__AVAILABLE DATA__.
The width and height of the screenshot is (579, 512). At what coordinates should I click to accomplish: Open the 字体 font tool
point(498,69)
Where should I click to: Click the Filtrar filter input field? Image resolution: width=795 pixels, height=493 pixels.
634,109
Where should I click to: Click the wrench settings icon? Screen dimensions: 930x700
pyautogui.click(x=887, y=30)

__BRIEF__. Set down, word for word, the line that contains "Where should I click to: Click the Filtrar" and all lines after it up to the end of the listing.

__EXERCISE ANSWER__.
Where should I click to: Click the Filtrar filter input field? Image resolution: width=795 pixels, height=493 pixels.
634,109
Where should I click to: Click the wrench settings icon? Screen dimensions: 930x700
pyautogui.click(x=887, y=30)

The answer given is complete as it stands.